Problem to solve: Beginning at the line that mentions "Task: Add a new tab with plus icon", retype the rest of the records below exactly. Pictures are not part of the copy.

Extracted data:

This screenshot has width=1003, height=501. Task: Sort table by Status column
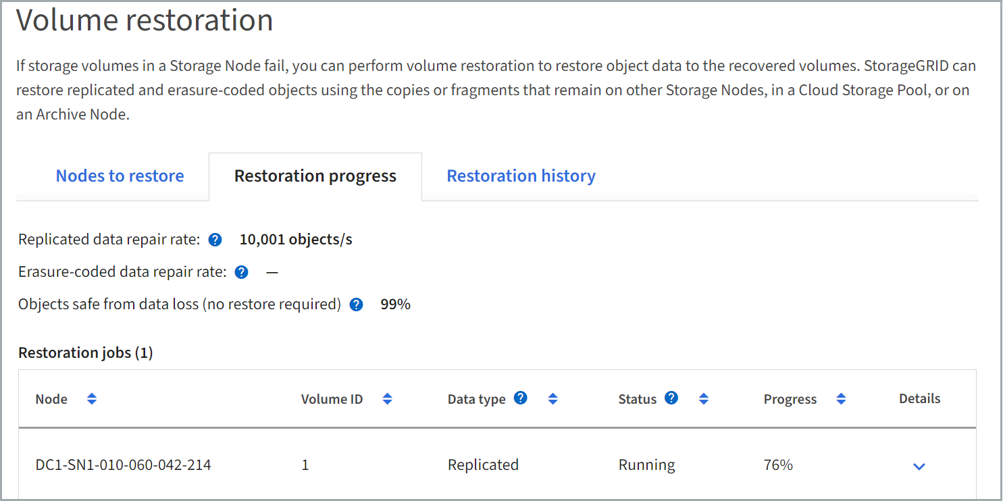click(703, 399)
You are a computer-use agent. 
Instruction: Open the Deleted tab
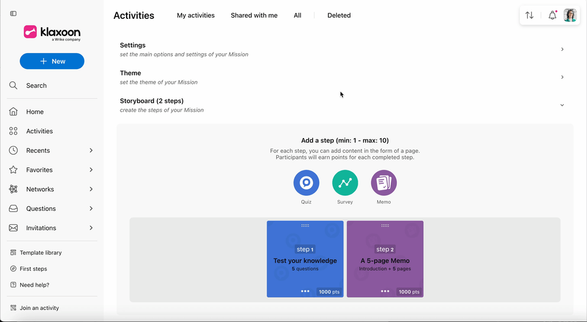click(x=339, y=15)
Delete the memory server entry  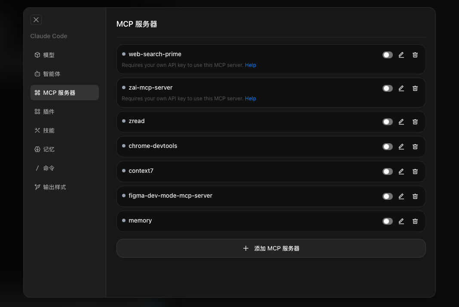pyautogui.click(x=415, y=221)
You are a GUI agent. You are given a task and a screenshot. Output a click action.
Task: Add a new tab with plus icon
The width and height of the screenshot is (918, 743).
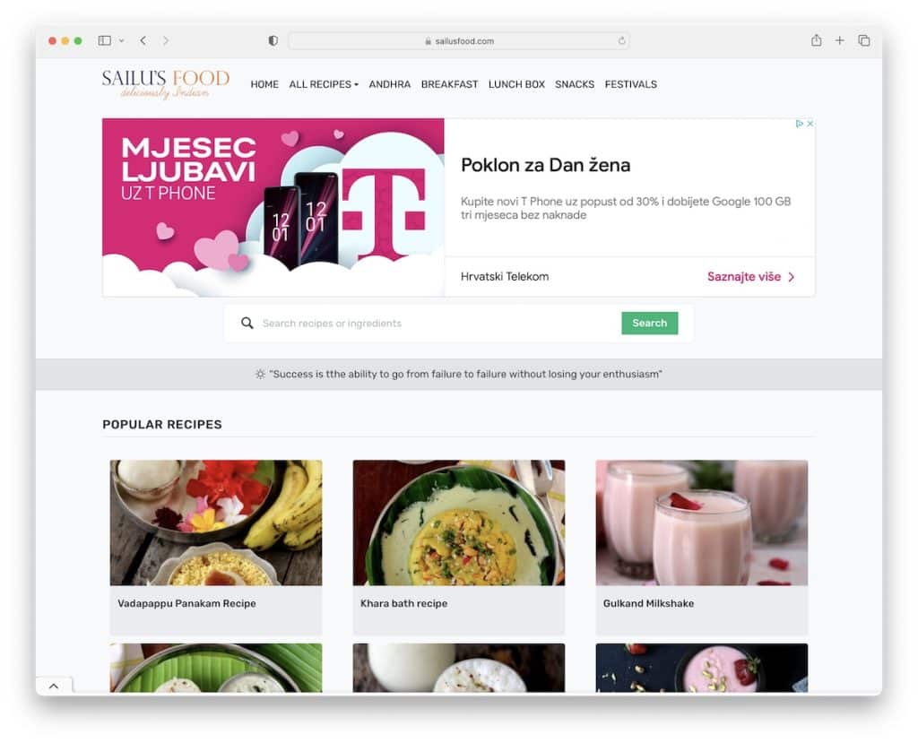click(839, 40)
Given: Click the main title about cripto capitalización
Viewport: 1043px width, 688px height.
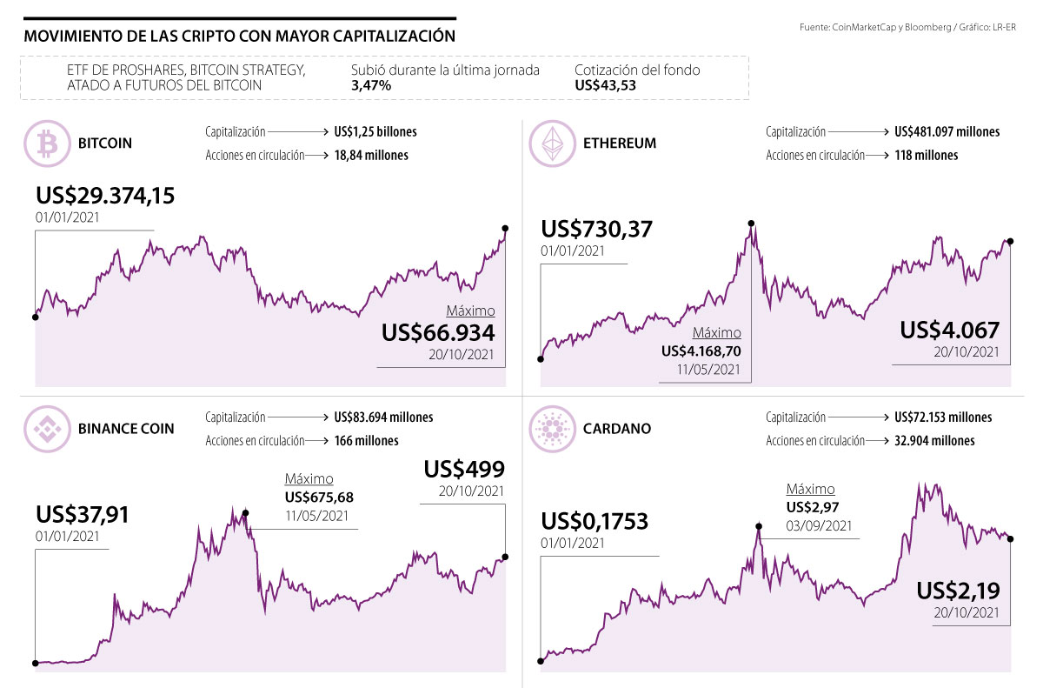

Exercise response:
Task: Add a new tab with plus icon
The width and height of the screenshot is (918, 743).
click(839, 40)
Given: Click the main title about cripto capitalización
Viewport: 1043px width, 688px height.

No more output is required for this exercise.